Written exercise: From the page of review comments on the novel Wasted below, list every reviewer whose own words are quoted, using the names the page gives.

Extract to read:
Nicola Morgan
  
 

NICOLA MORGAN

Wasted

NOTE: there’s a special blog for WASTED, and that’s where the chat and info is. I have stacks of different activities and things to think about. Hop over and join as a follower. You can add reviews and comments, too.


Some review comments:

Rhiana Reads: "I thoroughly recommend Wasted; it has strong vivid characters, romance and originality. It’s thrilling and will leave you breathless at times. It’s thought provoking, dark, edgy, very clever, fun and touching. A truly exciting novel you won’t want to put down."

Amanda Craig in The Times: "Wasted dramatises the power of first love and how easily a young life can be derailed. It’s a gripping, original and stylish read that should cheer teens up by making them sob their eyes out."

The Scribbling SeaSerpent blog review here

Five-star reviews on Amazon - here

"This book feels like a stroke of genius, combining a fast-paced story with romance and danger, success and family drama alongside some seriously thought-provoking happenstance. Fantastic." Bookseller, Cat Anderson

Vanessa Robertson, bookseller - on Twitter @edinbookshop
  Wasted is an outstanding book. If it doesn’t sell hugely and win awards ... there’s no justice.

Data section:
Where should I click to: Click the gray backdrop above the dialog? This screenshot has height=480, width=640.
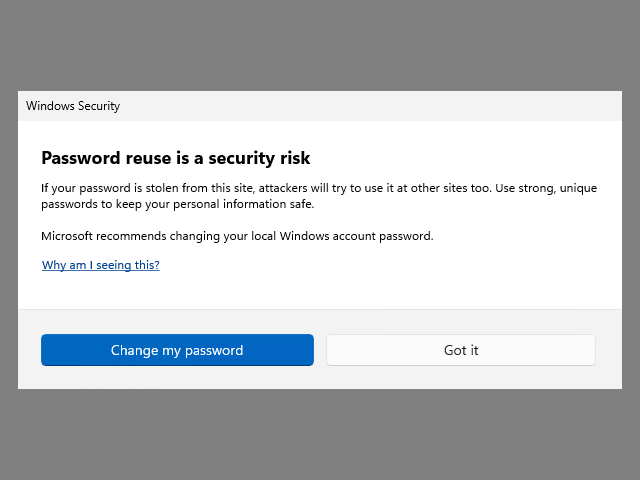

Full output:
- Rhiana Reads
- Amanda Craig
- Cat Anderson
- Vanessa Robertson